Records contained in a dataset
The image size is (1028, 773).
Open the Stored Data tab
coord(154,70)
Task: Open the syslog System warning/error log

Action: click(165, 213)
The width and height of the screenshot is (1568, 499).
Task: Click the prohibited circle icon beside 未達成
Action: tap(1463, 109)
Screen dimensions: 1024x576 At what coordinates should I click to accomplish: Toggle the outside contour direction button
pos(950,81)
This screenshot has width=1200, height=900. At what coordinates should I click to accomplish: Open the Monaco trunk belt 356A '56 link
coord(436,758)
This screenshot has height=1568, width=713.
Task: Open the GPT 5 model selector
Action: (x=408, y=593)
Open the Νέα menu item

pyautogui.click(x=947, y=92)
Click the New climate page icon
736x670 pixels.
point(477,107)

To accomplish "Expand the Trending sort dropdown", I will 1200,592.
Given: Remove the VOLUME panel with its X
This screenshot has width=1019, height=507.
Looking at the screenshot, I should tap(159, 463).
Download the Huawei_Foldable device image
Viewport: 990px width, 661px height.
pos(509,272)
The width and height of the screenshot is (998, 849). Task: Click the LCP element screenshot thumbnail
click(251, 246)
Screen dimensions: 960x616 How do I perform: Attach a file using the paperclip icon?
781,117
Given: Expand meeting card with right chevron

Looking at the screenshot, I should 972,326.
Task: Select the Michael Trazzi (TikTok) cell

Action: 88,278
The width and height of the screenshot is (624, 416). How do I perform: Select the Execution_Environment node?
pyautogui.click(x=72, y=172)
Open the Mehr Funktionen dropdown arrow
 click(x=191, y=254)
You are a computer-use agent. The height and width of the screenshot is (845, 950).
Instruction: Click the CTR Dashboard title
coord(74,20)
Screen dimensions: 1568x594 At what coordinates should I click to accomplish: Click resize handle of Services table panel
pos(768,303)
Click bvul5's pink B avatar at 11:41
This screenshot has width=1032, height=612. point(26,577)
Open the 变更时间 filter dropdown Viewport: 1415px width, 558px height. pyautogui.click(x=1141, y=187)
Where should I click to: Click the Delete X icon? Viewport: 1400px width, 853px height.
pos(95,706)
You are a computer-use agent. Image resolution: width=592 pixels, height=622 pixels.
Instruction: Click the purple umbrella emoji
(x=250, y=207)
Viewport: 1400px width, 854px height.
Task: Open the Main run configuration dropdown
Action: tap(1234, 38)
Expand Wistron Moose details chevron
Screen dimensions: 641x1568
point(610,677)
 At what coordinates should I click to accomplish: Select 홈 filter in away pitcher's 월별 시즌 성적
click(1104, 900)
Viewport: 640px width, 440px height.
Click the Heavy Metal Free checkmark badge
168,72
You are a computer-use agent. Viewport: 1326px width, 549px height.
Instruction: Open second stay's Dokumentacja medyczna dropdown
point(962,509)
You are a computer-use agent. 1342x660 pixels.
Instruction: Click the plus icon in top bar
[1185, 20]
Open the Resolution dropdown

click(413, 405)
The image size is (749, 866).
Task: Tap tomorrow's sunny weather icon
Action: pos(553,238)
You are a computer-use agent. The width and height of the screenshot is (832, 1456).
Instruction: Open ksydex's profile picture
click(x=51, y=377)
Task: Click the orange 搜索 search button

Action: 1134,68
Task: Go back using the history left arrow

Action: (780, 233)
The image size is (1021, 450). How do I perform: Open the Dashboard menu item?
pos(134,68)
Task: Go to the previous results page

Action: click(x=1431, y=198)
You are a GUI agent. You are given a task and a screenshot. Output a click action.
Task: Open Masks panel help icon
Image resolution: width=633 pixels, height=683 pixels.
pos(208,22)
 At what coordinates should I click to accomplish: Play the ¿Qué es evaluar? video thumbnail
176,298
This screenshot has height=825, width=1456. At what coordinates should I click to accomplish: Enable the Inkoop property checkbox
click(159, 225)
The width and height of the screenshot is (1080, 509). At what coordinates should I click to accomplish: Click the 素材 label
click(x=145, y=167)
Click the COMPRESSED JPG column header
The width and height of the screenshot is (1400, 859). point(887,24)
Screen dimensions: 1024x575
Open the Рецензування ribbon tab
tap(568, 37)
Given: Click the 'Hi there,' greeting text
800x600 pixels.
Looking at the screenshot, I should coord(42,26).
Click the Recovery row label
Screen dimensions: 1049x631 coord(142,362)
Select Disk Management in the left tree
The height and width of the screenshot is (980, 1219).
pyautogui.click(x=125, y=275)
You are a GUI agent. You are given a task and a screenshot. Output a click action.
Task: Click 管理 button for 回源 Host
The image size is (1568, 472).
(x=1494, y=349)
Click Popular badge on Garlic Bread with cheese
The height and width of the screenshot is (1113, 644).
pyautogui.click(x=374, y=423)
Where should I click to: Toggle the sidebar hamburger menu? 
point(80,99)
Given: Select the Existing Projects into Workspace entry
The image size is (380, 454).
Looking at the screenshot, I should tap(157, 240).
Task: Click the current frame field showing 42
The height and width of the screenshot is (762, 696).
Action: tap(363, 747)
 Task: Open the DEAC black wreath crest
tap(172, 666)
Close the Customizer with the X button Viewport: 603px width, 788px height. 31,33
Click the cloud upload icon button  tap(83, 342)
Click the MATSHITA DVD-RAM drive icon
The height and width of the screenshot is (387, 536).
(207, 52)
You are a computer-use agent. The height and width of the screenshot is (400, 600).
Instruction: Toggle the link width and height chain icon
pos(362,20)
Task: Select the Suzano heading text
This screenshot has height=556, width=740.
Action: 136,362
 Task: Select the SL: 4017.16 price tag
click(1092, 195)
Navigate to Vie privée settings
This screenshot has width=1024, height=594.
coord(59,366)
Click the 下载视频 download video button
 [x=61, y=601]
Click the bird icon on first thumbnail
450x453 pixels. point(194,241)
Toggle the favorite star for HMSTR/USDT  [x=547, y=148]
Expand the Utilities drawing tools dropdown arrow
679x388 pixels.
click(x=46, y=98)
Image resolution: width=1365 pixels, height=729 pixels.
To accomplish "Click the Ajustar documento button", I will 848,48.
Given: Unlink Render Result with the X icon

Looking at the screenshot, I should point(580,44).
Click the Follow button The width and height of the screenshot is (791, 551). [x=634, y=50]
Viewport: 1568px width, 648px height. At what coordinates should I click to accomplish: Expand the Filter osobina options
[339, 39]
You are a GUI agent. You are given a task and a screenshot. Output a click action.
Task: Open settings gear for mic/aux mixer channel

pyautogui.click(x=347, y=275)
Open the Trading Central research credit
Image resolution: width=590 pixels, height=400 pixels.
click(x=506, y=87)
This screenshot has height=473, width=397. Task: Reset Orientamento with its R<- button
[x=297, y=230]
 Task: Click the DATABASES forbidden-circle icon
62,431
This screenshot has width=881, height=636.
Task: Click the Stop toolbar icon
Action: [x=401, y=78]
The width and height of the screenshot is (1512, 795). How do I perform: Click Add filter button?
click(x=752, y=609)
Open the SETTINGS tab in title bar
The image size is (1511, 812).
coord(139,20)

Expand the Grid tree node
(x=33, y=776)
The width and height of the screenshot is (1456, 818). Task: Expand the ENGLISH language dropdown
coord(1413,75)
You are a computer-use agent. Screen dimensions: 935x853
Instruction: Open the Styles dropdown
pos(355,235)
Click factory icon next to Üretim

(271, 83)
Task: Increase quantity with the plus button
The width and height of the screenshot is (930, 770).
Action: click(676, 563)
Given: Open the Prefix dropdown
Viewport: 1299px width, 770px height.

**TASK OBJECTIVE**
Working through the entries above, copy every line in which "will" is found.

**OUTPUT FOR THIS EXERCISE**
To accomplish "Expand the Trending sort dropdown", I will 1200,592.
To accomplish "Click the Ajustar documento button", I will 848,48.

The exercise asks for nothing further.